§ **PROMPT**
The records appear below. Repeat them exactly.

(Data entries)
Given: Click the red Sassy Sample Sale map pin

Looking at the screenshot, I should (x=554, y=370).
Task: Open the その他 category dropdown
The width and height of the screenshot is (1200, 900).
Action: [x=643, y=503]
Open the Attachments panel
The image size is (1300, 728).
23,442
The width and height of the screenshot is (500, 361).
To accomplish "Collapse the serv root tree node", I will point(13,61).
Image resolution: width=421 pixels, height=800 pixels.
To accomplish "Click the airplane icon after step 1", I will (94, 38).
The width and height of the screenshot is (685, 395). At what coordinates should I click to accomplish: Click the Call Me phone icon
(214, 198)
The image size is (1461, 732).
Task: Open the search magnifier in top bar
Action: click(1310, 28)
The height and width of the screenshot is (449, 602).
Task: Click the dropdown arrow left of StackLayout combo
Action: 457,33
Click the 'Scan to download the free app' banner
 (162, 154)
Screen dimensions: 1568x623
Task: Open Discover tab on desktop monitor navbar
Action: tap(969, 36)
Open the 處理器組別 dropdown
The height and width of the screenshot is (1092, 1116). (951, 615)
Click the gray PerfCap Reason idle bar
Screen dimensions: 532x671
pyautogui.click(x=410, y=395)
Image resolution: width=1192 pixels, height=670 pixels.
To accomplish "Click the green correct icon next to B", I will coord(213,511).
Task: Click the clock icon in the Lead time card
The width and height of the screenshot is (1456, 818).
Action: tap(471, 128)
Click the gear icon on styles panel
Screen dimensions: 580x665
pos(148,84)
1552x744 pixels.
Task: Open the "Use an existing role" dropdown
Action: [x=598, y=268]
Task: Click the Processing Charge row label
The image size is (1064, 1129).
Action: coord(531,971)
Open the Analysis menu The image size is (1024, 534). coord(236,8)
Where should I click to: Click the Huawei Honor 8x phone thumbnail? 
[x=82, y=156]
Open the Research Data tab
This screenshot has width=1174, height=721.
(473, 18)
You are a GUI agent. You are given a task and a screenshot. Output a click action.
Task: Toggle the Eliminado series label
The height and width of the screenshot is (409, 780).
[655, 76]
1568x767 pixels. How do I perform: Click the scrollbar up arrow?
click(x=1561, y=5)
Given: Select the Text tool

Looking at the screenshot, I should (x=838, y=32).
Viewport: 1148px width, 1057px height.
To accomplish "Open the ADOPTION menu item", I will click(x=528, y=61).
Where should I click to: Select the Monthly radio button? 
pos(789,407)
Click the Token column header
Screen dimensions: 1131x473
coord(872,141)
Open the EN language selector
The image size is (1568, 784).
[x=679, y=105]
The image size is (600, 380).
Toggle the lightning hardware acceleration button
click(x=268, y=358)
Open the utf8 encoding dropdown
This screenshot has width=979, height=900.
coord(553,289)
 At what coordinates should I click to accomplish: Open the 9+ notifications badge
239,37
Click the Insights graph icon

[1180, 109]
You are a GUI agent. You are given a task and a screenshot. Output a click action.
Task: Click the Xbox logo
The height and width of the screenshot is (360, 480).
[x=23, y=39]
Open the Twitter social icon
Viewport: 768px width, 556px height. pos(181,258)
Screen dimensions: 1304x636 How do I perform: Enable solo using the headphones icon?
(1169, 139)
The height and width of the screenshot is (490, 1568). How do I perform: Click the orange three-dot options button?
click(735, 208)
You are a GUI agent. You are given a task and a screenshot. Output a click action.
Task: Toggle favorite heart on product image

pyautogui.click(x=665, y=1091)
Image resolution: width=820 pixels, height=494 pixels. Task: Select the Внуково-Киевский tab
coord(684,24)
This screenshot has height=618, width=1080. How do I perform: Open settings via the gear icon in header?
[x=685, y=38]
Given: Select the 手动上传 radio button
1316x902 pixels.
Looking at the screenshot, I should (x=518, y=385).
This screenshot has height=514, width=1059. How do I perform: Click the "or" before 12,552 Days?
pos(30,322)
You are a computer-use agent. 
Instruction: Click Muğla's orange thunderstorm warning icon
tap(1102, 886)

§ **RESPONSE AREA**
Given: Click the red Sassy Sample Sale map pin

Looking at the screenshot, I should (x=554, y=370).
Task: Open the その他 category dropdown
The width and height of the screenshot is (1200, 900).
Action: [x=643, y=503]
Open the Attachments panel
The image size is (1300, 728).
23,442
The width and height of the screenshot is (500, 361).
To accomplish "Collapse the serv root tree node", I will point(13,61).
Image resolution: width=421 pixels, height=800 pixels.
To accomplish "Click the airplane icon after step 1", I will (94, 38).
The width and height of the screenshot is (685, 395). At what coordinates should I click to accomplish: Click the Call Me phone icon
(214, 198)
The image size is (1461, 732).
Task: Open the search magnifier in top bar
Action: click(1310, 28)
The height and width of the screenshot is (449, 602).
Task: Click the dropdown arrow left of StackLayout combo
Action: 457,33
Click the 'Scan to download the free app' banner
 (162, 154)
Screen dimensions: 1568x623
Task: Open Discover tab on desktop monitor navbar
Action: tap(969, 36)
Open the 處理器組別 dropdown
The height and width of the screenshot is (1092, 1116). (951, 615)
Click the gray PerfCap Reason idle bar
Screen dimensions: 532x671
pyautogui.click(x=410, y=395)
Image resolution: width=1192 pixels, height=670 pixels.
To accomplish "Click the green correct icon next to B", I will coord(213,511).
Task: Click the clock icon in the Lead time card
The width and height of the screenshot is (1456, 818).
Action: tap(471, 128)
Click the gear icon on styles panel
Screen dimensions: 580x665
pos(148,84)
1552x744 pixels.
Task: Open the "Use an existing role" dropdown
Action: [x=598, y=268]
Task: Click the Processing Charge row label
The image size is (1064, 1129).
Action: coord(531,971)
Open the Analysis menu The image size is (1024, 534). coord(236,8)
Where should I click to: Click the Huawei Honor 8x phone thumbnail? 
[x=82, y=156]
Open the Research Data tab
This screenshot has width=1174, height=721.
(473, 18)
You are a GUI agent. You are given a task and a screenshot. Output a click action.
Task: Toggle the Eliminado series label
The height and width of the screenshot is (409, 780).
[655, 76]
1568x767 pixels. How do I perform: Click the scrollbar up arrow?
click(x=1561, y=5)
Given: Select the Text tool

Looking at the screenshot, I should (x=838, y=32).
Viewport: 1148px width, 1057px height.
To accomplish "Open the ADOPTION menu item", I will click(x=528, y=61).
Where should I click to: Select the Monthly radio button? 
pos(789,407)
Click the Token column header
Screen dimensions: 1131x473
coord(872,141)
Open the EN language selector
The image size is (1568, 784).
[x=679, y=105]
The image size is (600, 380).
Toggle the lightning hardware acceleration button
click(x=268, y=358)
Open the utf8 encoding dropdown
This screenshot has width=979, height=900.
coord(553,289)
 At what coordinates should I click to accomplish: Open the 9+ notifications badge
239,37
Click the Insights graph icon

[1180, 109]
You are a GUI agent. You are given a task and a screenshot. Output a click action.
Task: Click the Xbox logo
The height and width of the screenshot is (360, 480).
[x=23, y=39]
Open the Twitter social icon
Viewport: 768px width, 556px height. pos(181,258)
Screen dimensions: 1304x636 How do I perform: Enable solo using the headphones icon?
(1169, 139)
The height and width of the screenshot is (490, 1568). How do I perform: Click the orange three-dot options button?
click(735, 208)
You are a GUI agent. You are given a task and a screenshot. Output a click action.
Task: Toggle favorite heart on product image

pyautogui.click(x=665, y=1091)
Image resolution: width=820 pixels, height=494 pixels. Task: Select the Внуково-Киевский tab
coord(684,24)
This screenshot has height=618, width=1080. How do I perform: Open settings via the gear icon in header?
[x=685, y=38]
Given: Select the 手动上传 radio button
1316x902 pixels.
Looking at the screenshot, I should (x=518, y=385).
This screenshot has height=514, width=1059. How do I perform: Click the "or" before 12,552 Days?
pos(30,322)
You are a computer-use agent. 
Instruction: Click Muğla's orange thunderstorm warning icon
tap(1102, 886)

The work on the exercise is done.